Nell'intervista con la giornalista Rai, Prodi illustra anche le sue valutazioni in merito alle mosse di politica estera compiute in questa prima fase del suo mandato dal presidente statunitense Donald Trump. A partire dallo scacchiere asiatico. "Da quello che ho visto nei primi tre mesi di Trump, penso che non faranno nulla in Asia di militarmente significativo senza che ci sia per lo meno un tacito assenso della Cina", spiega l'economista nel giorno in cui gli Usa hanno ordinato la mobilitazione di una portaerei nelle acque davanti alla Corea del Nord. Pur rilevando come "i cinesi non dimenticheranno presto" il fatto che l'attacco contro la Siria dei giorni scorsi non sia stato, a quanto pare, anticipato al presidente Xi Jinping, che proprio in quelle ore era a colloquio con Trump.

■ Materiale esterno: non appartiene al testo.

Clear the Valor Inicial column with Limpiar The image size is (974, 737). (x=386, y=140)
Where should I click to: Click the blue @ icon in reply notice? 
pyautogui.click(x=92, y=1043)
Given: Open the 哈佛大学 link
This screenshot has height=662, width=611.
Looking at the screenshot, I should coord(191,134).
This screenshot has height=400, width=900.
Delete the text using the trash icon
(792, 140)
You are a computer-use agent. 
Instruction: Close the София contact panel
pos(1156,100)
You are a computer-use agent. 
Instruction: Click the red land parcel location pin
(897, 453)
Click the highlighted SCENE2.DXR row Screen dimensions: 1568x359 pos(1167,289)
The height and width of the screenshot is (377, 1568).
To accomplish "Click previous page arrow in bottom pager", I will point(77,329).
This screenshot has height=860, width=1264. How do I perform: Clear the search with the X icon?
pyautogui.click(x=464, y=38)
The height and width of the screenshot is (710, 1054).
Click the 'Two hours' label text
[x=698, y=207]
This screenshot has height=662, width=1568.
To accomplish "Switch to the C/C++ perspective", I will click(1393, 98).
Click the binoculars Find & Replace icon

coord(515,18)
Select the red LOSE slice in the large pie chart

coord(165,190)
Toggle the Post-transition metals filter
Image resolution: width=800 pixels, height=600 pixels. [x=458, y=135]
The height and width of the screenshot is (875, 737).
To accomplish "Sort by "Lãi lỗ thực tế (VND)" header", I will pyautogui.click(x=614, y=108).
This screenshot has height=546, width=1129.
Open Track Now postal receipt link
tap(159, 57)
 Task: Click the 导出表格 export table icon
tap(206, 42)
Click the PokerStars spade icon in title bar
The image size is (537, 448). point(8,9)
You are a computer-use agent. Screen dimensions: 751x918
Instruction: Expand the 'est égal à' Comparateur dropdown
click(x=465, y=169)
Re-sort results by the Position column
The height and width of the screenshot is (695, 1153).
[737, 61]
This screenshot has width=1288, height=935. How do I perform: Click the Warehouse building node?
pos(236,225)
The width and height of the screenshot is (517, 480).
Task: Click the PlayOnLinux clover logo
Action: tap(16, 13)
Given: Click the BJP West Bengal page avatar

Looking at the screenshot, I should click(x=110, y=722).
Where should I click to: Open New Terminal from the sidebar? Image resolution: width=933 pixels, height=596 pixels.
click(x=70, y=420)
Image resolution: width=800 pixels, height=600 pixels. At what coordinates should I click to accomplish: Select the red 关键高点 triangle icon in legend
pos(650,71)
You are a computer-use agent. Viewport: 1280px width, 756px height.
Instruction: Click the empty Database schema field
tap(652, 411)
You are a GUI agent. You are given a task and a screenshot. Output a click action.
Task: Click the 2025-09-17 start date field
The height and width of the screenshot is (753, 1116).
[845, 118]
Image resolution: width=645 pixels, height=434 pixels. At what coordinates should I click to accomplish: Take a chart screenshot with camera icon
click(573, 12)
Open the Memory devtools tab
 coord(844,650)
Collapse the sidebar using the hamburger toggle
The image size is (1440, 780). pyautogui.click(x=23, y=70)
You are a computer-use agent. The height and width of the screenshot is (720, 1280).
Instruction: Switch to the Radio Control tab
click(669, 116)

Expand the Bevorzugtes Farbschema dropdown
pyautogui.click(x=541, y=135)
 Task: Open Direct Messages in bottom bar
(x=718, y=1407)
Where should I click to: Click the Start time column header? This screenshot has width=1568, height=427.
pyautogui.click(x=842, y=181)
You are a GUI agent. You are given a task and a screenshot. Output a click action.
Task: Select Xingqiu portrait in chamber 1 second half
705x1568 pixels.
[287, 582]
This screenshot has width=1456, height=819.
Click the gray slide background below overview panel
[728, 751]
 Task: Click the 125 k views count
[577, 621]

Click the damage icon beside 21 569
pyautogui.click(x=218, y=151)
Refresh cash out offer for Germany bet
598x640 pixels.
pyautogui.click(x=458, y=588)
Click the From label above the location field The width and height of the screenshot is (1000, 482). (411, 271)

Analizzando l'operazione, Prodi parla comunque di un "capolavoro tattico" del presidente statunitense, eseguito in un momento di difficoltà sul fronte interno. Ma avverte che "strategicamente, cioè nel lungo periodo, diventa abbastanza un problema". Resta da risolvere, infatti, il nodo dell'equilibrio nel Paese, che dovrà per forza passare da "un accordo tra America e Russia". Le opzioni, rileva Prodi, sono diverse: "Si può andare da Assad condizionato a un compromesso tra le varie forze che si combattono". A non poter essere sottovalutata, ad ogni modo, è la complessità della struttura del potere siriano, che comprende "servizi segreti, polizia ed esercito".